Stated task:
Continue the passage on interpreting website visit statistics, starting after its final sentence.

Another point that I think is worth addressing, is what numbers mean at all. Although statistics can be valuable, they do not always tell the whole story. For instance, just because Google Analytics tell you that the average person spends less than 25 seconds on your site, doesn’t mean you’re doing a bad job. That can actually be a reflection of a well-organized website that doesn’t require guess-work or unnecessarily lengthy navigation for patrons to find exactly what they’re looking for. If they want to know ticket costs and open-hours, and they find it within that time frame, those statistics reflect a stronger UX design than one that requires 60-90 seconds to find the same information. Some tasks and reasons for visiting are more complex and time intensive, though, like collection browsing and research, so average stats can be hard to interpret or understand – and it isn’t always valuable (or possible) to psychoanalyze them completely.

Given information:
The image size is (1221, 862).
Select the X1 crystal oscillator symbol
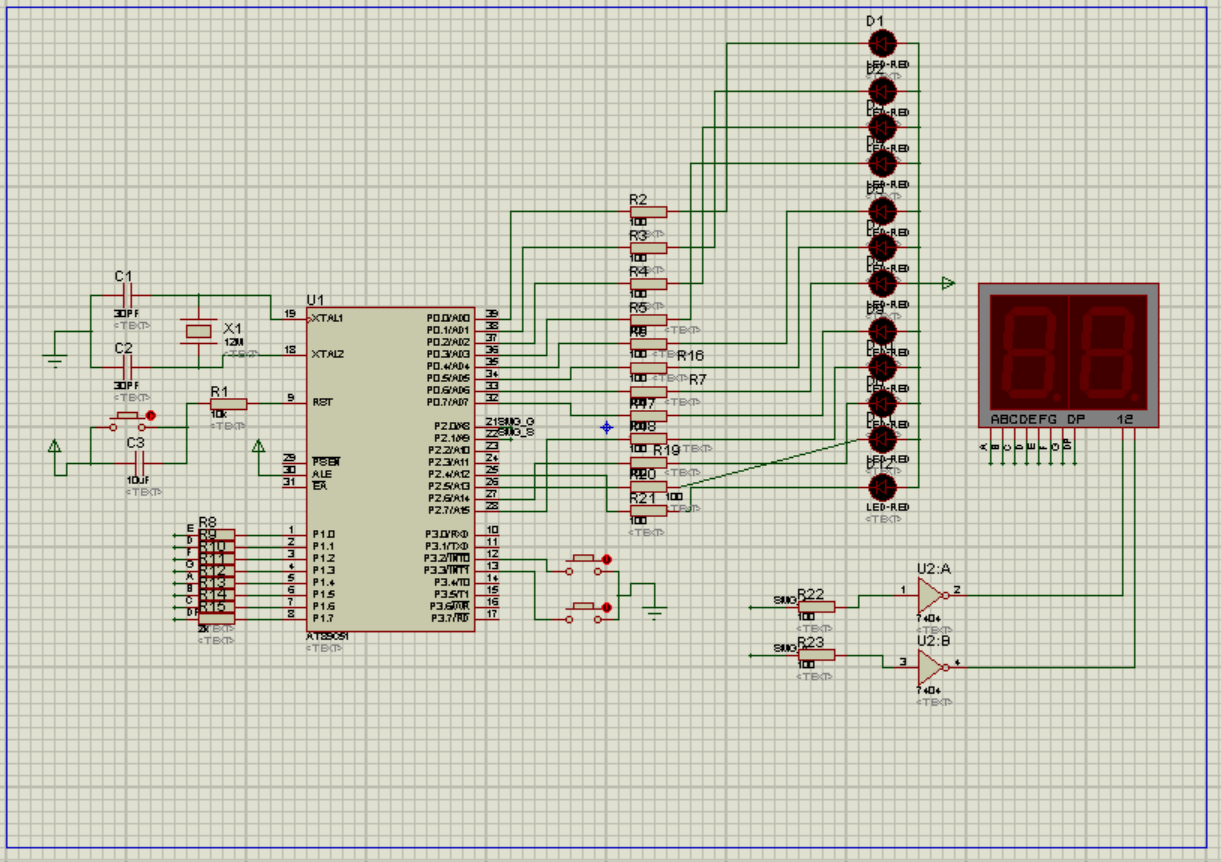[198, 330]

Response:
Tools like Museum Analytics can give more context toward stats being recorded at other institutions, but this is another place to tread carefully. I believe that comparison can be extremely constructive if used for the right reasons, and can even bring about collaboration and ingenuity; but it can also be destructive. The web tool received accolades from this year’s Museums & the Web awards, but it’s worth reading discourse on others’ experiences and points of confusion before taking everything it has to offer at face value.
A really valuable discussion has been coming up from the re-emergence of these groundbreaking papers and documents, and it will be a great opportunity to follow along on the social media outlets we’re lucky to have today to see where conversation goes. Stay interested and connected – collaboration is how we can come up with better answers to some of these hard questions as a community.